News

Estimasi Beban Pajak Pada Laporan Keuangan Interim

Laporan keuangan interim, selain sebagai pemenuhan kewajiban kepada Bapepam juga diharapkan memenuhi kebutuhan stakeholder untuk mendapat informasi yang tepat waktu.

Laporan keuangan interim bukanlah laporan yang dikecualikan dari penerapan akuntansi pajak penghasilan, oleh sebab itu penyajian laporan keuangan interim juga harus merujuk pada aturan penyajian laporan keuangan, dalam hal ini PSAK No. 46 tentang Akuntansi Pajak Penghasilan dan PSAK No. 3 tentang Laporan Keungan Interim.

Amanat penerapan akuntansi pajak penghasilan mengharuskan penerapannya oleh semua entitas (profit dan nonprofit oriented); yang menghitung PPh badan seperti PT, koperasi, lembaga, bentuk usaha tetap, dana pensiun, yayasan dan lain-lain. Semua bentuk badan hukum tersebut diharuskan menghitung PPh badan dan menyampaikan surat pemberitahuan tahunan (SPT).

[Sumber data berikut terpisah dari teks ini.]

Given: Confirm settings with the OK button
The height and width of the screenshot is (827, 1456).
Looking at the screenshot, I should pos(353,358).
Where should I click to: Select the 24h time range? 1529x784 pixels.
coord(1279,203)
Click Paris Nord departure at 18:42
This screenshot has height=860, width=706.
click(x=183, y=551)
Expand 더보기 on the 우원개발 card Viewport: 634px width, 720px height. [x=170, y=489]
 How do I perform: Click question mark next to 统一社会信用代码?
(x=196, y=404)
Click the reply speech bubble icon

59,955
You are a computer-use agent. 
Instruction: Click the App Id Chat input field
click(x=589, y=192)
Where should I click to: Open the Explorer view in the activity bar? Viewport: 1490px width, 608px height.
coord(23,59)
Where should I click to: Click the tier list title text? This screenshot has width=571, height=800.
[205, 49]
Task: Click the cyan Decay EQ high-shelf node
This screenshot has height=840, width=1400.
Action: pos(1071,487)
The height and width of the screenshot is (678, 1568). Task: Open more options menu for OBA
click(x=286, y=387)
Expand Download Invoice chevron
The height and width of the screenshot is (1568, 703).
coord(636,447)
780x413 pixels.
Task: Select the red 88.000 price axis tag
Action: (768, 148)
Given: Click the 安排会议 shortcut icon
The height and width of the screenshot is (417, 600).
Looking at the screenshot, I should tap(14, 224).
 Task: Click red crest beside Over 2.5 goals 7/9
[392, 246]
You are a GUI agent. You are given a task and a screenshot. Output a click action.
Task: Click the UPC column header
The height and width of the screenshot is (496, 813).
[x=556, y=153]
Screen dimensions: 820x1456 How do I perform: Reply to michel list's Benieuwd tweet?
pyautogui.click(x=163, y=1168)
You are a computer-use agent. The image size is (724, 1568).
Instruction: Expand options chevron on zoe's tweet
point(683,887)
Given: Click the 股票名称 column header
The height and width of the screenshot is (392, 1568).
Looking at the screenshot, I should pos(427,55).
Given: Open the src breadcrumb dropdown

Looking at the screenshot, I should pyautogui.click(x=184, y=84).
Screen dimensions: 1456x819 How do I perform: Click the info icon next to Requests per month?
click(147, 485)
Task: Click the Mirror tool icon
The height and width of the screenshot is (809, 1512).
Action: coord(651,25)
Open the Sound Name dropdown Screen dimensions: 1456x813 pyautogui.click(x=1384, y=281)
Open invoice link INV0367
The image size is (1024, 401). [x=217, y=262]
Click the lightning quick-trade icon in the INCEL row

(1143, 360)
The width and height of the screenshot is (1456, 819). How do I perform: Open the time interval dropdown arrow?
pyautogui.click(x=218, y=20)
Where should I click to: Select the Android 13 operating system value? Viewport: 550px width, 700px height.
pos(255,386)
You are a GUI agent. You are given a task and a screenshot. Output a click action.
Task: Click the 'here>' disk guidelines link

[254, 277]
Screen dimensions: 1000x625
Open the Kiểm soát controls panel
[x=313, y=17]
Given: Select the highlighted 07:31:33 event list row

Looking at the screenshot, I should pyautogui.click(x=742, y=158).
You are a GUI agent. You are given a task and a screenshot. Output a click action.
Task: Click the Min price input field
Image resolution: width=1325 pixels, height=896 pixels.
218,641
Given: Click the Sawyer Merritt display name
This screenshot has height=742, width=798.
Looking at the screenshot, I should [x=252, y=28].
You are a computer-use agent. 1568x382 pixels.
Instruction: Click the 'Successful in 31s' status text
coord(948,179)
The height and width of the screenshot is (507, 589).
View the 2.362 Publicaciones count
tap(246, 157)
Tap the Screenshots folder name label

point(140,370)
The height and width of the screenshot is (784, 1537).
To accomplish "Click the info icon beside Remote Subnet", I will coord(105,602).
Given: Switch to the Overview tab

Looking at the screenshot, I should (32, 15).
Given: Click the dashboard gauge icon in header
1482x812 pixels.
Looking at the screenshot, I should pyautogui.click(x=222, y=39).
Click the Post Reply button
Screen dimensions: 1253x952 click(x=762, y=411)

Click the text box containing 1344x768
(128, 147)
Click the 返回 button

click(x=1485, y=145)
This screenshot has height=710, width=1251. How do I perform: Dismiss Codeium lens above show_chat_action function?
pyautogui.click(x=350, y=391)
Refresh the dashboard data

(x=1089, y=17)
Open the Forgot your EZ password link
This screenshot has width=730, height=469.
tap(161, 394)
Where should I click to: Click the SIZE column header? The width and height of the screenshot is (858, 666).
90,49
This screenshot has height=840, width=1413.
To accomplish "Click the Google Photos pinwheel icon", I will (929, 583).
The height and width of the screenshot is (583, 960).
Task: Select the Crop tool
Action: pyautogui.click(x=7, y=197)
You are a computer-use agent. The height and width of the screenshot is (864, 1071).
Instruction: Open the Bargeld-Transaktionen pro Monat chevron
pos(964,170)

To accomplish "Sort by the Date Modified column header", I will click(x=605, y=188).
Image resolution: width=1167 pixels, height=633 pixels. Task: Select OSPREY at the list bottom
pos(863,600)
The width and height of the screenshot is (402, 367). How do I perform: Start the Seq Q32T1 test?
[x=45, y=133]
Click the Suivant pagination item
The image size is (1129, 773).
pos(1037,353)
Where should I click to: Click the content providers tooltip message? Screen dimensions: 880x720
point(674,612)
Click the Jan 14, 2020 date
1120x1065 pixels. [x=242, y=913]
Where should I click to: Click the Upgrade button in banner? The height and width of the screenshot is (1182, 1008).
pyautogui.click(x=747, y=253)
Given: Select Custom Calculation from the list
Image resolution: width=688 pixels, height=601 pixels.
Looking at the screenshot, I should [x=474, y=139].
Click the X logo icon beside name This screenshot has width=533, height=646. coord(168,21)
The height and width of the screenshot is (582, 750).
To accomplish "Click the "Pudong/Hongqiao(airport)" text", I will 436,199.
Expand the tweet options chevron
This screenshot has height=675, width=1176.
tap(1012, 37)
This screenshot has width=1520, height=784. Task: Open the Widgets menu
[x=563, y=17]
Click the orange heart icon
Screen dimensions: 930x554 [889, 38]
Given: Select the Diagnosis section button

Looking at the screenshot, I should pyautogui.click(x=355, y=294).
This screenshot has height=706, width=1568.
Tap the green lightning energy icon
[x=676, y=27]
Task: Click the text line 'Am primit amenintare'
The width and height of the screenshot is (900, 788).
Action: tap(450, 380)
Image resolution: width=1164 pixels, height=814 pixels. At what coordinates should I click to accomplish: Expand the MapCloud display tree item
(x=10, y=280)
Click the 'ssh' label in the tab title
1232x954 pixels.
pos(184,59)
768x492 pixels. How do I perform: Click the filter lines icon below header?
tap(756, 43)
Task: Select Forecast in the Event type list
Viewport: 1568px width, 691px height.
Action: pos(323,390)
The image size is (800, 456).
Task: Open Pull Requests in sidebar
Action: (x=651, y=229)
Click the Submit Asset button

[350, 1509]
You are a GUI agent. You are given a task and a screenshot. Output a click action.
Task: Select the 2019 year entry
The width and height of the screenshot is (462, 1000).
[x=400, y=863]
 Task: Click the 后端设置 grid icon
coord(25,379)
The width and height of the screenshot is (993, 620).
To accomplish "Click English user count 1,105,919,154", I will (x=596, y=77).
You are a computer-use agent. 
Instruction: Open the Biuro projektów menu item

Laba yang dilaporkan pada SPT (laba fiskal) hampir selalu berbeda jumlahnya dengan laba yang dilaporkan pada laporan keuangan (laba komersial). Ini karena adanya perbedaan dasar yang digunakan.

SPT disusun berdasarkan ketentuan peraturan perpajakan, sedangkan laporan keuangan disusun berdasarkan prinsip akuntansi yang berlaku umum (PABU dan atau SAK). Akibat perbedaan basis yang digunakan, besarnya beban pajak yang diakui pada SPT dan laporan keuangan juga berbeda.

Penyajian laporan keuangan dalam rangka memenuhi kewajiban PPh telah diatur resmi dan wajib mengacu pada Pernyataan Standar Akuntansi Keuangan (PSAK) No. 46 yang telah berlaku sejak 1 Januari 1999. Namun, ada beberapa hal yang belum tegas diatur dalam PSAK No. 46, salah satunya penyajian beban pajak dalam laporan keuangan interim.

Menurut Purba dan Andreas (2005) pada dasarnya laporan keuangan interim sama dengan laporan keuangan tahunan. Yang beda hanyalah periode pelaporan. Laporan keuangan interim biasanya dilaporkan per triwulan atau per semester. Pelaporan keuangan interim diatur dengan standar khusus yaitu PSAK No.3 tentang Laporan Keuangan Interim dan IAS No.34 tentang Interim Financial Reporting.

Perlakuan akuntansi

PSAK No.46 tidak mengatur eksplisit hal-hal yang terkait dengan pelaporan aktiva dan kewajiban pajak tangguhan pada laporan keuangan interim. Namun, PSAK No.3 paragraf 8 memberikan arahan untuk mengakui aktiva dan kewajiban pajak tangguhan, sebagai berikut:

Pada akhir tiap periode-interim, perusahaan harus membuat taksiran PPh untuk dibebankan pada periode interim. Perhitungan pajak penghasilan periode interim harus sesuai dengan kebanyakan akuntansi tentang PPh yang dianut pada akhir tahun

Dengan demikian, jika terjadi perubahan tarif dan ketentuan perpajakan yang sudah diumumkan pada saat tanggal laporan keuangan interim, walaupun hal itu mulai diberlakukan setelah tanggal laporan keuangan interim, maka laporan keuangan interim harus telah memasukkan penyesuaian akibat perubahan tarif dan ketentuan perpajakan tersebut, jika itu memengaruhi laporan keuangan tahunan.

PSAK No.46 tidak menjelaskan bagaimana seandainya estimasi PPh yang diakui pada laporan keuangan interim berbeda dengan laporan keuangan tahunan, karena perhitungan estimasi PPh akan ditutup pada periode tahunan. Berbeda dengan PSAK No. 46, IAS No.12 mengatur pengakuan estimasi PPh pada laporan keuangan interim.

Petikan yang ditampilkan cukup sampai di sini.